Goal 1: Substitute "clock icon" for "calendar icon" in the rows starting at the line that contains "Click 机关教职工作风建设行为规范 heading" and ending at the line that contains "[x=92, y=696]". Give those lines back with nothing else changed.

Source extract:
BFC Financial Corporation Sells 10,000,000 Shares in Public Offering

Jul 12, 2007, 01:00 ET from BFC Financial Corporation

    FORT LAUDERDALE, Fla., July 12 /PRNewswire-FirstCall/ -- BFC Financial
 Corporation (NYSE:   BFF) ("BFC" or "the Company"), announced today that it
 sold 10,000,000 shares of its Class A Common Stock at a price of $3.40 per
 share for settlement on July 17, 2007. The shares sold by the Company are
 expected to raise net proceeds of approximately $32 million after
 underwriting discounts and commissions. As part of the public offering, the
 Company granted the underwriters an option to purchase up to an additional
 1,500,000 shares to cover over-allotments. The Company intends to use the
 proceeds of the offering to support Levitt Corporation either as a result
 of the proposed merger with Levitt or, if the merger is not consummated, in
 connection with Levitt's previously-announced intention to pursue a rights
 offering and for general corporate purposes.

Information provided:
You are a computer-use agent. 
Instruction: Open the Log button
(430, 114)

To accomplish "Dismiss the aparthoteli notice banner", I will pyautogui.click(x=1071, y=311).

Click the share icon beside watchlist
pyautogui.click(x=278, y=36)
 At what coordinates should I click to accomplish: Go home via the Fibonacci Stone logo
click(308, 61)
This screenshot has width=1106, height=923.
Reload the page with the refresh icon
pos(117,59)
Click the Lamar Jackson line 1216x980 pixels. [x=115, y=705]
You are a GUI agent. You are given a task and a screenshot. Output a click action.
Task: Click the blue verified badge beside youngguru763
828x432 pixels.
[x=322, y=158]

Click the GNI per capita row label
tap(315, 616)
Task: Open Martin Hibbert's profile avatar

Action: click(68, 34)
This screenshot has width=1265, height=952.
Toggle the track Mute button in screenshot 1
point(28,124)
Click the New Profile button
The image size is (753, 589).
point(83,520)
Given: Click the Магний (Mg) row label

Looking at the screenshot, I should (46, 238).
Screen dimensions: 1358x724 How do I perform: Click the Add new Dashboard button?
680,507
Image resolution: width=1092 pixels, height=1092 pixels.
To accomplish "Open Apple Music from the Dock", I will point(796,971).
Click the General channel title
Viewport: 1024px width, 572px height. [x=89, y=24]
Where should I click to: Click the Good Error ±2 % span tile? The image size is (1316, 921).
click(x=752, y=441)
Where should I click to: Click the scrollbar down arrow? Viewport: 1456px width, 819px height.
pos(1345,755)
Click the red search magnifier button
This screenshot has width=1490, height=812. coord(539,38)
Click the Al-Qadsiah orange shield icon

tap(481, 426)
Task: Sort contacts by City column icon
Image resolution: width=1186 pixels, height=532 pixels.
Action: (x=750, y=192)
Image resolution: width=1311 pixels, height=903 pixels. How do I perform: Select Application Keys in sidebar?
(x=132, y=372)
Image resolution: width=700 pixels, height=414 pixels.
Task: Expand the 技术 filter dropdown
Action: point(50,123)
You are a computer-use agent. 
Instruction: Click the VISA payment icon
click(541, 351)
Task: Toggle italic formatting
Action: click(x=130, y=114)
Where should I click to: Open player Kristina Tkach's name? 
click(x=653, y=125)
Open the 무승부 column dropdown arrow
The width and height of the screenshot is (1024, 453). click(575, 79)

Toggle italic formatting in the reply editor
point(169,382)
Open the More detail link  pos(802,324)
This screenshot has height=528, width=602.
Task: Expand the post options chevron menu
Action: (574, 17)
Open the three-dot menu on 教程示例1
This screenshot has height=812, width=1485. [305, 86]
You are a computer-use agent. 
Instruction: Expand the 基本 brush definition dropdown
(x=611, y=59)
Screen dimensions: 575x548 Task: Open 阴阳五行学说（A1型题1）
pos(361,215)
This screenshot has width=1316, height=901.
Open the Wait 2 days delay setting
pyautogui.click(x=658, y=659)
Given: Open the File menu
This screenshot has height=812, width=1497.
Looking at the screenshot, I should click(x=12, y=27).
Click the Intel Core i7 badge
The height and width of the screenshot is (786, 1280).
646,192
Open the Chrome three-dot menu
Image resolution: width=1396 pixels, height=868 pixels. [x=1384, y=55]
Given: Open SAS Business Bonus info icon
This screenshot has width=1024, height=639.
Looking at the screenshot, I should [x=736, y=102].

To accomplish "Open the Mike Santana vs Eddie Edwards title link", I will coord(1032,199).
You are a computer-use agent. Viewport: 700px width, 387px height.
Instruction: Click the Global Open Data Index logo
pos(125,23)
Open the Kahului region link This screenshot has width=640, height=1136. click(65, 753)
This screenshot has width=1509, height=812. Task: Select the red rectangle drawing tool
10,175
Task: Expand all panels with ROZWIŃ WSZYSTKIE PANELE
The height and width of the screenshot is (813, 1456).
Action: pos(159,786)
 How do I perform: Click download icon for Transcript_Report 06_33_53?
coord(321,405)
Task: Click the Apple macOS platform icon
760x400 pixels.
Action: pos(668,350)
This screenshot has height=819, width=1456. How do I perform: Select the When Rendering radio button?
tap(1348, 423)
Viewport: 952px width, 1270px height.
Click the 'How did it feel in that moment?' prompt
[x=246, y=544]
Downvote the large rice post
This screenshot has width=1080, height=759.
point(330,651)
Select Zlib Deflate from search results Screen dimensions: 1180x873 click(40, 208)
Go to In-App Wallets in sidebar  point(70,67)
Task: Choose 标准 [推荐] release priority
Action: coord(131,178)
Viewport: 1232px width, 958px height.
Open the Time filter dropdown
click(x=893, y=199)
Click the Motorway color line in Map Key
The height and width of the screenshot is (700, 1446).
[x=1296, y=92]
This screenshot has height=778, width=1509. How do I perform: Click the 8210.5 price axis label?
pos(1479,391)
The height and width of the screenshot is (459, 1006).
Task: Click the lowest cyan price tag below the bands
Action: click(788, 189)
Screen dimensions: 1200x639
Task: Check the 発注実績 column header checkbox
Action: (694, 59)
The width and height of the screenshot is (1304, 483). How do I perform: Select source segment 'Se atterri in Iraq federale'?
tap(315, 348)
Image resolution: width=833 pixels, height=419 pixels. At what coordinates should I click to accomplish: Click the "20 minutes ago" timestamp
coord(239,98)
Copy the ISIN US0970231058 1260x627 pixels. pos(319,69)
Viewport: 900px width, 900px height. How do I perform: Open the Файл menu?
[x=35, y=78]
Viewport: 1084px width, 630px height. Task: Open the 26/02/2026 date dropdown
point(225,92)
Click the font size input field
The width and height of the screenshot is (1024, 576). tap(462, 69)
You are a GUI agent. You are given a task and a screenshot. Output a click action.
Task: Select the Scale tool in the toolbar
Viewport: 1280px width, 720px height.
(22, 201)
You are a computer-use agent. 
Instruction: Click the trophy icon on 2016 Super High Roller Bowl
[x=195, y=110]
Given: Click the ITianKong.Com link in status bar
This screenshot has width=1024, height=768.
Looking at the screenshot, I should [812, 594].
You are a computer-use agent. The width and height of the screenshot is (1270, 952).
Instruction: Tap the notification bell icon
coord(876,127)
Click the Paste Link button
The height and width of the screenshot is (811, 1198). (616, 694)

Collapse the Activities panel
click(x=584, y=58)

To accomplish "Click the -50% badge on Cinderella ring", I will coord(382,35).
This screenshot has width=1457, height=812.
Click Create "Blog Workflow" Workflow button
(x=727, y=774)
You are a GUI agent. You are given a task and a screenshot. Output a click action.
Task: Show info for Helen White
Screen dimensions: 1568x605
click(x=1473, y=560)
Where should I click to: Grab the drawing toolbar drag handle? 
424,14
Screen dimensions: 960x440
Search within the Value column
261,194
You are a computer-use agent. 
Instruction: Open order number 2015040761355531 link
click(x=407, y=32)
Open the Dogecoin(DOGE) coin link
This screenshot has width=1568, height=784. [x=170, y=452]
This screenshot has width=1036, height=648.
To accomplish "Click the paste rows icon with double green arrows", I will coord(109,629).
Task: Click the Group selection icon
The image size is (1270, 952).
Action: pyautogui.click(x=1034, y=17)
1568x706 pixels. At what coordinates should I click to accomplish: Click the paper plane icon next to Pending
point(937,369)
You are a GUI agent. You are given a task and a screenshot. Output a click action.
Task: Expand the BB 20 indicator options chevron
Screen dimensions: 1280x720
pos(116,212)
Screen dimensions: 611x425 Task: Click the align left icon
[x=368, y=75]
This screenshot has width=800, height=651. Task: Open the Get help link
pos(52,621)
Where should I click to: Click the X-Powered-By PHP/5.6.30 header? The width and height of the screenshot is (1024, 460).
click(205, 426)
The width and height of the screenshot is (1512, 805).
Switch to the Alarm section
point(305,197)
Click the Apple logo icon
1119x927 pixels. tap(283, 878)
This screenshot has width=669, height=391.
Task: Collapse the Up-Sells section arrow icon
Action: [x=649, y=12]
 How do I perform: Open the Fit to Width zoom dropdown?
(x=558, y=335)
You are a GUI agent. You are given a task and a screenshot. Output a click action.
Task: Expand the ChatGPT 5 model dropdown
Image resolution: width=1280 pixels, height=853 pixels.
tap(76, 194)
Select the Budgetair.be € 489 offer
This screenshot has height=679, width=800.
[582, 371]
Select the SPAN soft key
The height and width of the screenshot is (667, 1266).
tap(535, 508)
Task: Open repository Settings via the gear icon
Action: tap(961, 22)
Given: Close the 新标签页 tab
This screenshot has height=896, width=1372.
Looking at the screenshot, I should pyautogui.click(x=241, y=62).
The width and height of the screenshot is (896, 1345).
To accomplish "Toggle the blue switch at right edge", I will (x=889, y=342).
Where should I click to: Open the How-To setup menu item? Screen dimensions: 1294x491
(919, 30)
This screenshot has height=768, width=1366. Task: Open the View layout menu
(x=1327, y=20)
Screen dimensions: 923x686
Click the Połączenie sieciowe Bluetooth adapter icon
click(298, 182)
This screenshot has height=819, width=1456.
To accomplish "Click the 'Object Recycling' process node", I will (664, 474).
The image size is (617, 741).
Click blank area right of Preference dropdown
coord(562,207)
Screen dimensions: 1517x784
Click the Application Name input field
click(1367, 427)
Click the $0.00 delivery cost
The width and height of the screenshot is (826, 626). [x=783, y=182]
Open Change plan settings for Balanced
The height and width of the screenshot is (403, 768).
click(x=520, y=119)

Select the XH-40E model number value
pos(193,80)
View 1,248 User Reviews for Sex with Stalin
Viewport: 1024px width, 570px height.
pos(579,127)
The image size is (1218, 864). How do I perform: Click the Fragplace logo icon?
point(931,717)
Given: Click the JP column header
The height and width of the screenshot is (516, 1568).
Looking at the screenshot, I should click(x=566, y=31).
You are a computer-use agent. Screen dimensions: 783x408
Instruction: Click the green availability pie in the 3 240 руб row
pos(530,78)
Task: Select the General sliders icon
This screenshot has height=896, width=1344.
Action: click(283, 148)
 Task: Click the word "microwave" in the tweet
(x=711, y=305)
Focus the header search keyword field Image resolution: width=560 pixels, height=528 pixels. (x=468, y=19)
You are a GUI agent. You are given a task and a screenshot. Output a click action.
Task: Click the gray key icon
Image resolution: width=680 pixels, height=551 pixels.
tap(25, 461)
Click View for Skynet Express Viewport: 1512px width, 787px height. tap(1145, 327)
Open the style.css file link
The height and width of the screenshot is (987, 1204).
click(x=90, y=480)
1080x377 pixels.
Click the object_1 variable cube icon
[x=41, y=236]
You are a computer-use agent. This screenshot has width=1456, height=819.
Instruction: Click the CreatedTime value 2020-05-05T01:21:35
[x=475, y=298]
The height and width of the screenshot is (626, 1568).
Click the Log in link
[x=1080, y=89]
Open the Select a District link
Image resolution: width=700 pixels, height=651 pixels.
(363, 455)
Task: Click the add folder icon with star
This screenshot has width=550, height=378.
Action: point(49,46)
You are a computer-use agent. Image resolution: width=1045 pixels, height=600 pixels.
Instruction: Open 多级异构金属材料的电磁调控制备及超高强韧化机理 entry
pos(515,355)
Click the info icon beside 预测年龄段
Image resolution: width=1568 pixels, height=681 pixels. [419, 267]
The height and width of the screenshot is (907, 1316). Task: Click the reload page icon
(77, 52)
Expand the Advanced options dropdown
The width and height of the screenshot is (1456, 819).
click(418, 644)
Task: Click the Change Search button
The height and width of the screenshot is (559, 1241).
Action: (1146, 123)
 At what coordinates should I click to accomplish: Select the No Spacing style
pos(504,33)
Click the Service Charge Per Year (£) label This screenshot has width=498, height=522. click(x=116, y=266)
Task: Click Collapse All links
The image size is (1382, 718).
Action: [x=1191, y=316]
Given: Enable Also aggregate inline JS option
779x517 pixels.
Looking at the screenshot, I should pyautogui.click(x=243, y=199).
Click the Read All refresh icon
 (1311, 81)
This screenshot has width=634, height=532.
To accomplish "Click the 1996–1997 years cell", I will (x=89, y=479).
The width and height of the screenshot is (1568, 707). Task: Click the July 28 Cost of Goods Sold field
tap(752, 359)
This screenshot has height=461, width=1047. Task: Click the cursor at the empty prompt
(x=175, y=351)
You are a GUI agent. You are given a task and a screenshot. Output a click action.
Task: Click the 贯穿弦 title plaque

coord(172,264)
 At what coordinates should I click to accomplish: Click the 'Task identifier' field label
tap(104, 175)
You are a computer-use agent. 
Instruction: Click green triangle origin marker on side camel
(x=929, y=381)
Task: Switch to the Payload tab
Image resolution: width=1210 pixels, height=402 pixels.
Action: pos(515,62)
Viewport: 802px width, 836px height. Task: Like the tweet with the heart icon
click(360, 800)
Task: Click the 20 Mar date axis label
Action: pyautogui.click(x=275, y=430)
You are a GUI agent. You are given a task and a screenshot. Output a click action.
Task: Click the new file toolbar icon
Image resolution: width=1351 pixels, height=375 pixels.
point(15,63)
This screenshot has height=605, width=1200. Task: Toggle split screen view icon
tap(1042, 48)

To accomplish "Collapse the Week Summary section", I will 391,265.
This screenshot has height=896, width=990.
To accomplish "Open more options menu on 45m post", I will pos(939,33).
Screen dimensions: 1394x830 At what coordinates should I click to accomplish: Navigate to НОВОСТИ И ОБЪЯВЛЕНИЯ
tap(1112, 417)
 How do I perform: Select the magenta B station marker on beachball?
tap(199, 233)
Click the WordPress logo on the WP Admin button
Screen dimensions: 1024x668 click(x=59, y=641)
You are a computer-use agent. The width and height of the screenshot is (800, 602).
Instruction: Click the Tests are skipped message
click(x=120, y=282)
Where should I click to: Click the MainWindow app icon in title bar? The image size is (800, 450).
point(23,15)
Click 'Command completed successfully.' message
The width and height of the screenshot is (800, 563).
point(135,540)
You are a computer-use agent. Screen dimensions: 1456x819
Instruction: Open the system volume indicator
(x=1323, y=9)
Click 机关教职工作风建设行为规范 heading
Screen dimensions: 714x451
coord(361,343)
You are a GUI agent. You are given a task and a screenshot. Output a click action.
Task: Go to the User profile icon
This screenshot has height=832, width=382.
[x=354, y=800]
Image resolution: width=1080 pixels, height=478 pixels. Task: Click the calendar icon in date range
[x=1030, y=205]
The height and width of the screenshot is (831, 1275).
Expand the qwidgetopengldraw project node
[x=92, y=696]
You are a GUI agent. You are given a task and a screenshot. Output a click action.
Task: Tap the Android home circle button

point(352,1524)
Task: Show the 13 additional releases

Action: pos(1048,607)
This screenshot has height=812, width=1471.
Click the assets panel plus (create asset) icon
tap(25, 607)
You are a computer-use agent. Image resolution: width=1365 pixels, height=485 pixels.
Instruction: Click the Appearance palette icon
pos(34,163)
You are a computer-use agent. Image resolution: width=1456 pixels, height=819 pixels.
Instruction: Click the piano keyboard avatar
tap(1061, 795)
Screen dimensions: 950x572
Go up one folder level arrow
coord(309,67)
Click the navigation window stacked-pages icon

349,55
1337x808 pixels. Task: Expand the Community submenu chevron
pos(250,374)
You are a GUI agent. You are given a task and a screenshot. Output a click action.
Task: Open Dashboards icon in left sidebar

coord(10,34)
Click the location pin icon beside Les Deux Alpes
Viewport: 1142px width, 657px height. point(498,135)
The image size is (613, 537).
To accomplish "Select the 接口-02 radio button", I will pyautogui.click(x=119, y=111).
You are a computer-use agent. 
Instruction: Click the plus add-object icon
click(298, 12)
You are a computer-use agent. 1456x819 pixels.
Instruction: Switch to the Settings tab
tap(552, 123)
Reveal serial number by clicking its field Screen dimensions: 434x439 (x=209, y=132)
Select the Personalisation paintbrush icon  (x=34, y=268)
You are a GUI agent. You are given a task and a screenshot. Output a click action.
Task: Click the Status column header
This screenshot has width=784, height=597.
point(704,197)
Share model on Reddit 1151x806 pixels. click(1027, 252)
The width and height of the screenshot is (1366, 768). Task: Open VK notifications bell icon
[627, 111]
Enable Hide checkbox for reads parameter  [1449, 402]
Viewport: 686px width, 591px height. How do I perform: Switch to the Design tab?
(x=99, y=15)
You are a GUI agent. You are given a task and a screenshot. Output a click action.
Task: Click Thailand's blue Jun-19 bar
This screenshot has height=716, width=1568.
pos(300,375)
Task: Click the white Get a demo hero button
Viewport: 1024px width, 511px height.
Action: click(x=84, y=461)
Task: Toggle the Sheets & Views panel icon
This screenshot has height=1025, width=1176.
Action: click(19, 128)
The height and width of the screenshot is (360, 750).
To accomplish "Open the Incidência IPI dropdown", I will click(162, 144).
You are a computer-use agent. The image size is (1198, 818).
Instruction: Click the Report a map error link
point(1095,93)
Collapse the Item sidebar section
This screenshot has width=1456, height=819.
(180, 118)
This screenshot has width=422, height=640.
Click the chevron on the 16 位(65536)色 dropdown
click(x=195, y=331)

Goal 2: List every share count and dollar amount that the press release on the stock offering gives.

Finished answer 1:
Click 机关教职工作风建设行为规范 heading
Screen dimensions: 714x451
coord(361,343)
You are a GUI agent. You are given a task and a screenshot. Output a click action.
Task: Go to the User profile icon
This screenshot has height=832, width=382.
[x=354, y=800]
Image resolution: width=1080 pixels, height=478 pixels. Task: Click the clock icon in date range
[x=1030, y=205]
The height and width of the screenshot is (831, 1275).
Expand the qwidgetopengldraw project node
[x=92, y=696]

Finished answer 2:
- 10,000,000 shares of Class A Common Stock sold
- $3.40 per share
- approximately $32 million in net proceeds
- up to 1,500,000 additional shares to cover over-allotments